If people develop floaters as they age, they do not require any treatment unless the floaters are interfering with everyday life or affecting their vision.
If people do want treatment for floaters, vitrectomy is a surgical procedure that removes floaters. During a vitrectomy, a doctor will make a tiny opening in the wall of the eye to remove a large amount of the vitreous using a suction tool.
People can speak with an eye doctor about the benefits and risks of having a vitrectomy to treat floaters.
If an underlying condition is causing floaters, treating the condition may resolve them.
Floaters are usually harmless, but people should talk with an eye doctor about any new floaters or changes to existing floaters.
If people have the following symptoms, they will need to seek medical attention straight away:
- sudden appearance of new floaters
- flashes of light in one or both eyes
- blurred areas or a dark shadow across the sides or center of a person’s vision, almost like a curtain
These could be signs of retinal detachment, and people will need immediate treatment.
A person should contact an eye doctor if they begin to experience dry eyes. If it is severe, it can cause damage to the cornea.
Dry eyes and floaters are both usually harmless eye conditions.
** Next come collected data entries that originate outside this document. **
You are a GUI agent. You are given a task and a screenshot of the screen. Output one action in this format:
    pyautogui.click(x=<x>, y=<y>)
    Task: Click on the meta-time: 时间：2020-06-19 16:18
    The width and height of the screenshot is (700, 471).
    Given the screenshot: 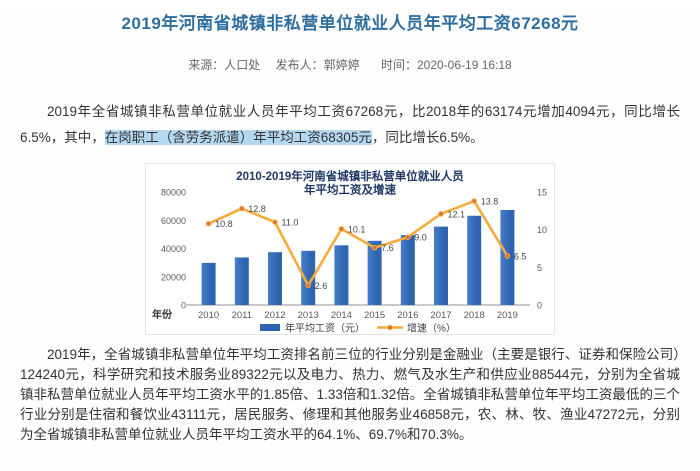 What is the action you would take?
    pyautogui.click(x=446, y=65)
    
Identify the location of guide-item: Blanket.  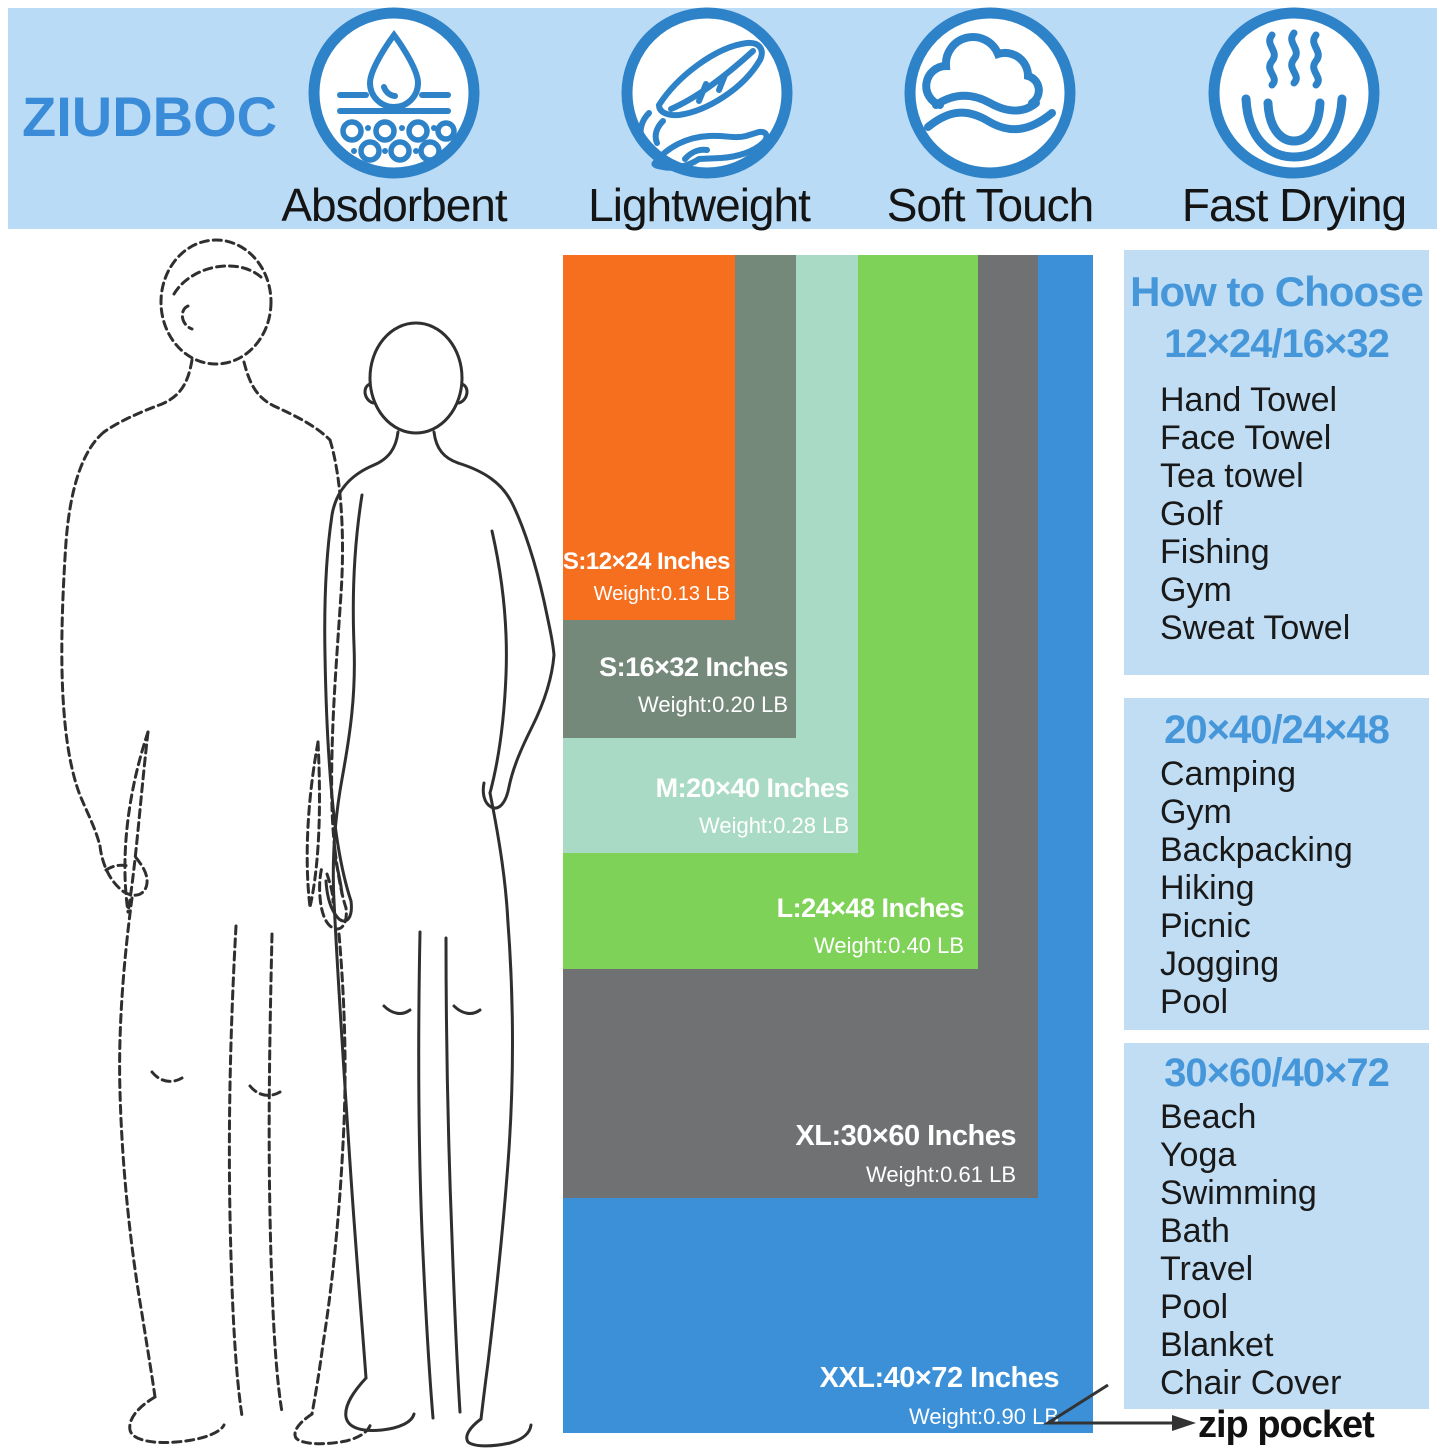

Some people may experience both together.
Dry eyes can happen due to poor quality of tears or a lack of tear production. People may be able to treat mild cases of dry eyes with over-the-counter artificial tears.
For more severe cases, people may need prescription eye drops or to block the tear ducts. In-office procedures such as thermal pulsation or intense pulsed light can help unblock the meibomian glands.
Floaters can happen as people age and the eye changes. Floaters are dark shapes that shift across a person’s vision. They do not usually need treatment, but if they are affecting everyday life, people may want surgery to remove them.
If an underlying condition is causing dry eyes or floaters, treating the condition may help resolve eye symptoms.
If people have any new floaters, they will need to speak with an eye doctor. If people have any sudden changes, flashes of light, or dark shadows over their eyes, they will need to seek immediate medical help.